TWO violent prisoners escaped from a Worcestershire prison on the same day and were at large for almost a week.

Sagheer Hussain, convicted of attempted murder, and Mashooq Hussain, convicted of robbery, wounding and weapons offences, walked out of HMP Hewell.

One inmate wanted see his sick mother and the other his dying sister, walking out when he feared he was about to be moved to another open prison in the north of England. Both men, who are not related, appeared over videolink at Worcester Crown Court after their escape from the prison in Tardebigge, near Redditch on October 24 this year.
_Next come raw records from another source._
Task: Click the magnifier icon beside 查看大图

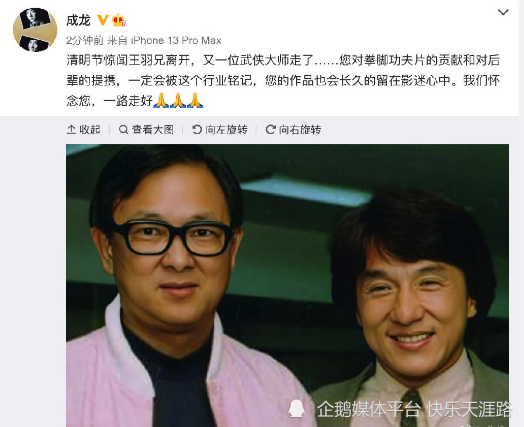Action: click(x=123, y=129)
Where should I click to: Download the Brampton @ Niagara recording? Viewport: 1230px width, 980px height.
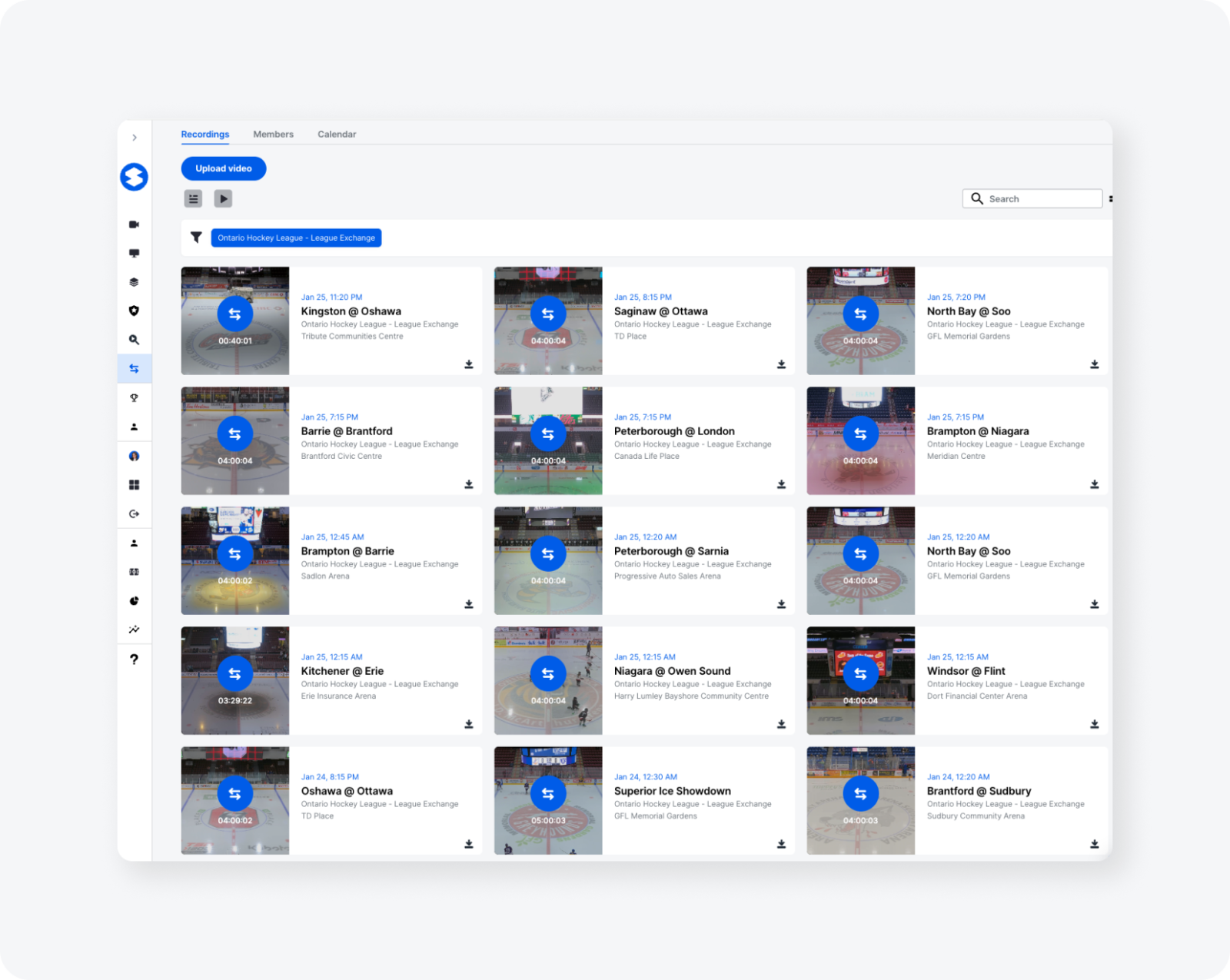point(1094,484)
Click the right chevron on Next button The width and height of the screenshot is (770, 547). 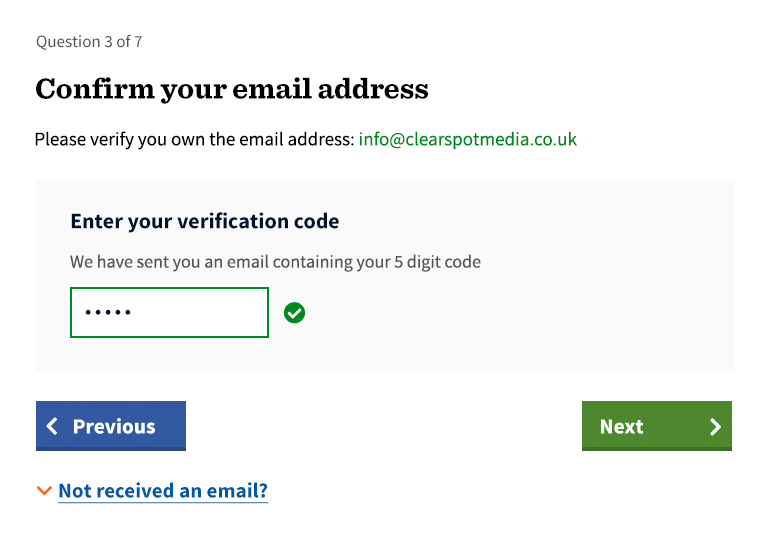click(715, 427)
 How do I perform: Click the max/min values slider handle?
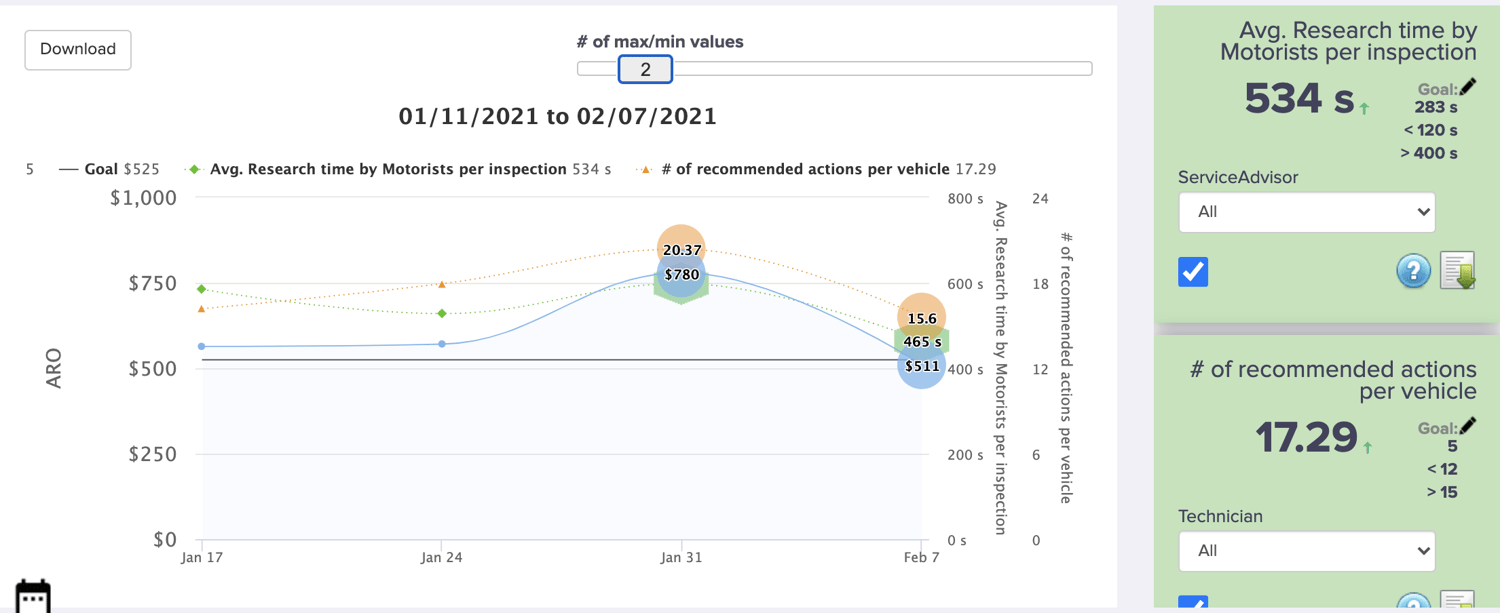[645, 69]

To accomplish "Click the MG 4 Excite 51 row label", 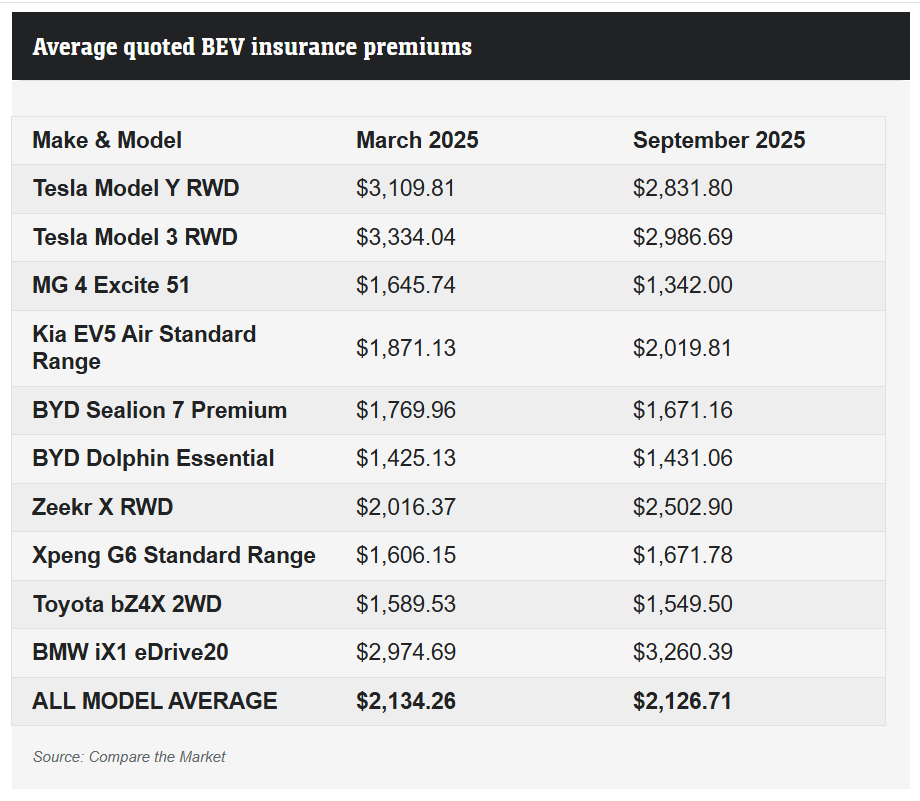I will click(111, 285).
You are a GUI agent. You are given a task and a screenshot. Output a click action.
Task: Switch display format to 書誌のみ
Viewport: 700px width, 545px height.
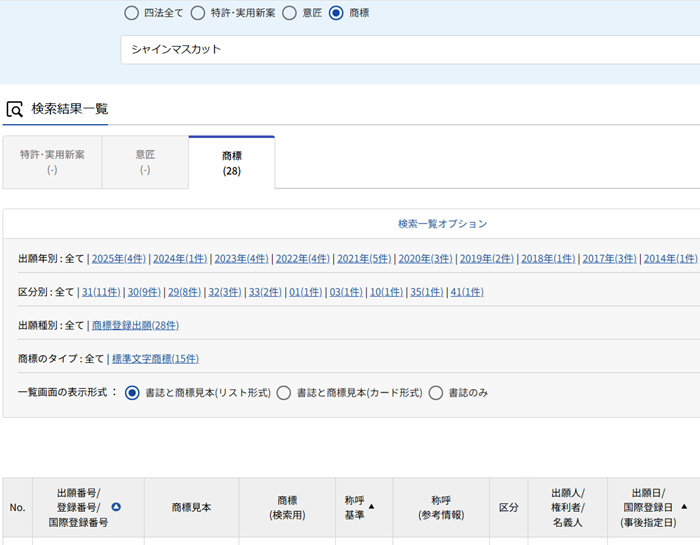point(436,393)
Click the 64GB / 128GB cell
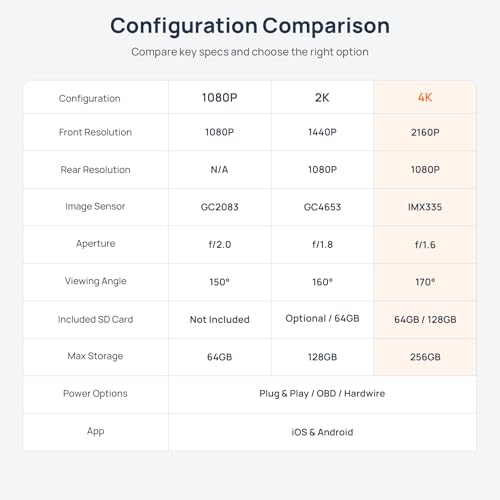500x500 pixels. pyautogui.click(x=425, y=319)
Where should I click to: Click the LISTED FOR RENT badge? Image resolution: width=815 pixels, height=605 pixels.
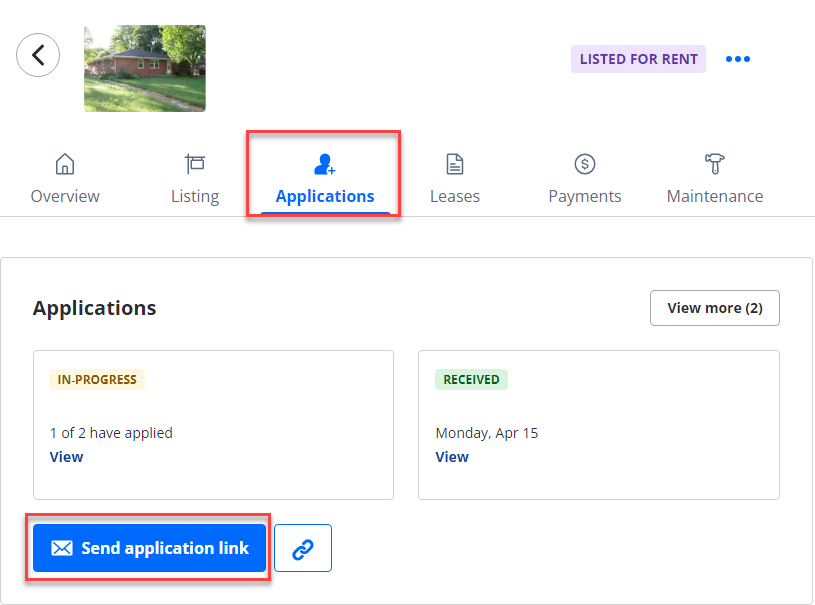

They had open prison status when they left Hewell’s dormitory, climbing out of a window and down a fire escape before heading for Birmingham.

Sagheer Hussain, aged 34, was serving a 13 year prison sentence for attempted murder and Mashooq Hussain, aged 51, a five year sentence for robbery and fraud by false representation but also had a previous conviction for wounding.

Paul Whitfield, prosecuting, said prison staff noticed the pair were absent during a roll call at around 11.40pm on October 24 this year.

He said: “Both defendants were at large for approximately six days, a relatively short time.”

Mr Whitfield told the court there was no evidence of any sophistication, organisation, bribes and no use of violence. Both men went to Sparkhill in Birmingham.

Mashooq Hussain later contacted his solicitor who advised him to hand himself in. However, he did not do so and was arrested in Percy Road, Sparkhill, Birmingham, on October 30.

Sagheer Hussain told police in interview, he spent the days after his escape ‘shopping and buying things for himself’.

He called 999 himself and was arrested. He told officers his original motive for leaving was that ‘he didn’t feel safe in a prison environment’ and he ‘had not seen his family, particularly his mother, in some time’.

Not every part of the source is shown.